Quanto à coação dos profissionais para que prescrevessem o kit de “tratamento precoce”, Batista Júnior se desviou. Ele responsabilizou médicos e pacientes pela prática, afirmando que muitas pessoas passaram a chegar aos hospitais exigindo tratamento com cloroquina, ivermectina e azitromicina… Além disso, reafirmou a “autonomia” dos médicos para decisão do tratamento a ser seguido, negando qualquer interferência da operadora nesse sentido. 
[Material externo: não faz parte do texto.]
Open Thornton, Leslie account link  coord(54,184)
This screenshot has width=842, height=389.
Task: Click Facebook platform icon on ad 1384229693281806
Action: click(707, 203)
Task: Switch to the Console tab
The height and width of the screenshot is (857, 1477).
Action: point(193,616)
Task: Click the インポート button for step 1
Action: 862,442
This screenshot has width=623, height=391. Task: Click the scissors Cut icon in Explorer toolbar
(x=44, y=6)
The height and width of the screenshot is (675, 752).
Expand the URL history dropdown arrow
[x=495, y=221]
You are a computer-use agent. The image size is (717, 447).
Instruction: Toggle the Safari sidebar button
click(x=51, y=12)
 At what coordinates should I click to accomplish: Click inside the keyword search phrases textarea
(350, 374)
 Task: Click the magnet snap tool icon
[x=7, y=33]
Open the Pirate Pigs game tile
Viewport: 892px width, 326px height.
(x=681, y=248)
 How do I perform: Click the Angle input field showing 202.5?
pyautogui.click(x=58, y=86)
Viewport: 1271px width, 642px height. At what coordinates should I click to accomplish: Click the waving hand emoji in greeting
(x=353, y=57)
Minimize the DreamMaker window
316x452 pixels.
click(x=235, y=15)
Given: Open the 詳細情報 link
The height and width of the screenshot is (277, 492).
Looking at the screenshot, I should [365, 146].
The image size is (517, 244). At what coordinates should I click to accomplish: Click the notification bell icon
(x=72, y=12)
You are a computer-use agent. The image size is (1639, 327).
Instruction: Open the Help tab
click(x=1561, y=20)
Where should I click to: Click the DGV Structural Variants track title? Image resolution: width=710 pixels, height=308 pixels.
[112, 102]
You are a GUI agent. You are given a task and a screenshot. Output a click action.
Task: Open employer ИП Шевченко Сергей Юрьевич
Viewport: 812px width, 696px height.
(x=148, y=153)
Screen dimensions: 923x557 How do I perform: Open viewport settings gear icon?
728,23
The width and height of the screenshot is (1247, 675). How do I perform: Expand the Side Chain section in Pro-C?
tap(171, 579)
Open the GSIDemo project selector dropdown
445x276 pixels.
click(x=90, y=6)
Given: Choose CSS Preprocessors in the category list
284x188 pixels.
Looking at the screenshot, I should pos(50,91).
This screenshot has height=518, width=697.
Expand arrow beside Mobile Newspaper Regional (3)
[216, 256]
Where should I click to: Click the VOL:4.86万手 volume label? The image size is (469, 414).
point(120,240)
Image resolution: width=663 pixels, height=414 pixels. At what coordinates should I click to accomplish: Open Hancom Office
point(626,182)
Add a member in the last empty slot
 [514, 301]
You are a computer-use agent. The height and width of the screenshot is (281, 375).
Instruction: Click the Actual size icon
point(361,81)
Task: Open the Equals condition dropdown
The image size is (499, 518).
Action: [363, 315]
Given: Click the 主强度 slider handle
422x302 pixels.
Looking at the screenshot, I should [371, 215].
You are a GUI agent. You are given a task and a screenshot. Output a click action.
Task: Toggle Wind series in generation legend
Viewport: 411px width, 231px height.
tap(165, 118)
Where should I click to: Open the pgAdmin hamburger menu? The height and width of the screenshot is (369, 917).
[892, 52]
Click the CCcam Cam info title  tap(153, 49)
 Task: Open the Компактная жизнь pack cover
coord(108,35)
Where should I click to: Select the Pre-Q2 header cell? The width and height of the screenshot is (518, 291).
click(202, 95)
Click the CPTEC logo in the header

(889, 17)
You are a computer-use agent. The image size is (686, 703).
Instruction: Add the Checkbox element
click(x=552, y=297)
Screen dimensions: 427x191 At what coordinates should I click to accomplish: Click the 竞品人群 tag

Não é isso que diz o grupo de médicos e ex-médicos que assinam o dossiê recheado de denúncias enviado à CPI. Um deles resolveu sair do anonimato e falou ontem à Folha. Walter Correa de Souza Melo​ reafirmou a prescrição do “kit covid” como prática da empresa e disse ter sido ameaçado por Batista Júnior. Após o primeiro relato de irregularidades nos hospitais da Prevent, ele recebeu – e gravou – uma ligação com o diretor-executivo, divulgada ontem. O médico registrou ainda boletim de ocorrência na Polícia Civil de São Paulo contra Batista Júnior relatando as ameaças. 

No sigilo

Que a Prevent Senior alterava os prontuários de pacientes para atribuir outros diagnósticos que não covid-19 a quem dava entrada no hospital, o próprio diretor-executivo confirmou. Mas as denúncias vão além e as suspeitas de que havia subnotificação de mortes pela doença, através de um esquema baseado justamente no apagamento dos “rastros” de infecção por covid dos registros médicos – negadas pela empresa –ganharam relevo nos últimos dias. 
 
Na terça, uma reportagem da revista Piauí revelou que a covid-19 sumiu do atestado de óbito de Anthony Wong, médico e notório defensor do “tratamento precoce” morto em janeiro deste ano, após internação em hospital da Prevent. Consultando o prontuário médico de mais de duas mil páginas, a reportagem confirmou a utilização de todo o pacote de medicamentos sem eficácia comprovada. Ontem, o Estadão reportou outro caso: o de Regina Hang, mãe do empresário Luciano Hang (o dono da Havan), também internada em hospital da rede. Segundo o jornal, o dossiê entregue à CPI diz que o atestado da paciente foi fraudado e que foi omitido o real motivo do falecimento: a covid-19.
 
À CPI, Batista Junior argumentou que não poderia passar informações sobre pacientes tratados nos hospitais. Ele também acusou os médicos denunciantes de terem subtraído ilegalmente os dados dos pacientes e terem forjado provas contra a Prevent. A comissão aprovou requerimento para que a Prevent Senior forneça a íntegra dos prontuários da mãe de Luciano Hang e do médico Anthony Wong. 
 
Em tempo: A Prevent está ainda na mira do Ministério Público de São Paulo, que quer fazer com que a empresa suspenda a prescrição do “tratamento precoce” e pague indenização por danos morais e coletivos. Na semana que vem, a promotoria de saúde se reunirá com a operadora e apresentará uma proposta para a reparação dos danos causados.